Sapphire HD5770 Crossfire Review
Conclusion
Published: 29th March 2010 | Source: Sapphire | Price: £249.96 |

Conclusion
Wow. That almost left us breathless.
Back at the start we wondered if the speed to which the community latched on to the performance that a HD4770 Crossfire setup had, would ATI deliberately detune the HD5770 so that the HD5870 still was the weapon of choice for extreme framerates.
Clearly, and comprehensively, they didn't.
Sapphire have produced a card that gave us enough headroom for a 110MHz core and 200MHz GDDR5 overclock. Probably the most surprising aspect is that the little HD5770 easily kept up with its bigger brothers even in standard trim. Once they were run in an overclocked state it sprang into the lead and, barring one test, never relinquished it.

[Entries on target coordinates]

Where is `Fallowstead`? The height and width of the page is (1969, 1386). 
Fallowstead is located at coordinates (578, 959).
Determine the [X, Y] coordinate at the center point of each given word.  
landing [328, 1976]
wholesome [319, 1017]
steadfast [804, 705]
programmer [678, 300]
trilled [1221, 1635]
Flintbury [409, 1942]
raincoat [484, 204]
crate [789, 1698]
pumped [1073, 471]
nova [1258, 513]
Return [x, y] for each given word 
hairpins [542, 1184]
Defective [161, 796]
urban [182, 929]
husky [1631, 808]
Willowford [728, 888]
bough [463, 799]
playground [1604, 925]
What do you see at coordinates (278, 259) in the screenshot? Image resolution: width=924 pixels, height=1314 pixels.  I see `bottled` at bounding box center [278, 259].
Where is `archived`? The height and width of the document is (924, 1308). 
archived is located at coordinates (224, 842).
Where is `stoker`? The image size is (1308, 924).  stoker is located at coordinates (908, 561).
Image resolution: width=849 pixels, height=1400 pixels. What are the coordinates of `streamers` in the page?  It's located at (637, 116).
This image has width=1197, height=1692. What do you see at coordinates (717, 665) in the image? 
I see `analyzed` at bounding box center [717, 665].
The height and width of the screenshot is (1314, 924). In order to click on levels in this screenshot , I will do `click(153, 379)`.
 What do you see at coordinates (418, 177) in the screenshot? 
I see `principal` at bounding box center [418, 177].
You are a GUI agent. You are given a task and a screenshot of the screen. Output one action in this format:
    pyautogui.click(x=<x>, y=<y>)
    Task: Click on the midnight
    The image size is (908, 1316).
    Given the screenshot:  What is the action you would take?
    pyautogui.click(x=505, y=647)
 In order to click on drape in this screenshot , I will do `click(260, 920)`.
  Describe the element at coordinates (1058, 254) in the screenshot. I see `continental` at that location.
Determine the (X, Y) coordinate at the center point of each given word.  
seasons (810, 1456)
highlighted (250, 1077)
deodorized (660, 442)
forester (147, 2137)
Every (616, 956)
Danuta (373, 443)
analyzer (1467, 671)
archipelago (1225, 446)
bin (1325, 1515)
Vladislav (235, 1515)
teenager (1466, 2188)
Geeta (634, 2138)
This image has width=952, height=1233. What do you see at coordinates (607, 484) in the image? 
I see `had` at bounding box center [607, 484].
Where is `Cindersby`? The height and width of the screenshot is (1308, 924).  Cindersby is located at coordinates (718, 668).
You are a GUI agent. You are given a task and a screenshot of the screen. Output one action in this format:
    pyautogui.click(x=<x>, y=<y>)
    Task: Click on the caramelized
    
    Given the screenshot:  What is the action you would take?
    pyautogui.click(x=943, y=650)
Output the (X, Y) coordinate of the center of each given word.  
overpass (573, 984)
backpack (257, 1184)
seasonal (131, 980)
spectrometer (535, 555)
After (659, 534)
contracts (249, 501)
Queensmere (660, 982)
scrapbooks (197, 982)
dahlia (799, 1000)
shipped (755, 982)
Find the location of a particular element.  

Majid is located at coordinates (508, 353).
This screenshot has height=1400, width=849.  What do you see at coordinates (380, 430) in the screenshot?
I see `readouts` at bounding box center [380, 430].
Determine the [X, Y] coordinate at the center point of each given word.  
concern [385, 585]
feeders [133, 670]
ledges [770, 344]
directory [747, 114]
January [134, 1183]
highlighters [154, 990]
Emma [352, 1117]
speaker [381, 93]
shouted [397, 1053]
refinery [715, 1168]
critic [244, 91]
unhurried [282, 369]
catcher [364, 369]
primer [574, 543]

[PROBLEM 1] Transcribe the part of the graphics card review that begins at the words "Back at the" and stops after the words "comprehensively, they didn't.".
[PROBLEM 2] Go on with the graphics card review from the point where it stops.

[TASK RESULT 1]
Back at the start we wondered if the speed to which the community latched on to the performance that a HD4770 Crossfire setup had, would ATI deliberately detune the HD5770 so that the HD5870 still was the weapon of choice for extreme framerates.
Clearly, and comprehensively, they didn't.

[TASK RESULT 2]
Given the relative performance levels of the £350 HD5870 and £250 HD5850 in our HD5000 series roundup, we expected that two HD5770s, costing around £250 for the pair, would give us around HD5850 performance or maybe a little more. How foolish preconceptions can appear in hindsight.
So at the start we set out to see if a good value choice was still a HD5850 or if a pair of HD5770s in Crossfire could soothe your gaming ache without upsetting your significant other. And the answer has to be neither. HD5770s in Crossfire aren't merely a good value choice, they are a great performance choice regardless of budget.
Sure if you've won the lottery, are the Chairmen of a bank or maybe even Bernie Ecclestone then for bleeding edge performance you still have to splash the cash on a couple of HD5870s.
For us mere mortals we can get 5870 performance, for 5850 money. And that definitely is good value, in the best meaning of the term and for this reason we have no qualms about giving it our Editors Choice award.
Many thanks to Sapphire for providing the HD5770s for todays review. Discuss in our forums.
Most Recent Comments
If funds weren't too much of an issue would it still be recommended to go with a 5870 instead?
If you plan on purchasing a setup and sticking with it until some future release, go 5770.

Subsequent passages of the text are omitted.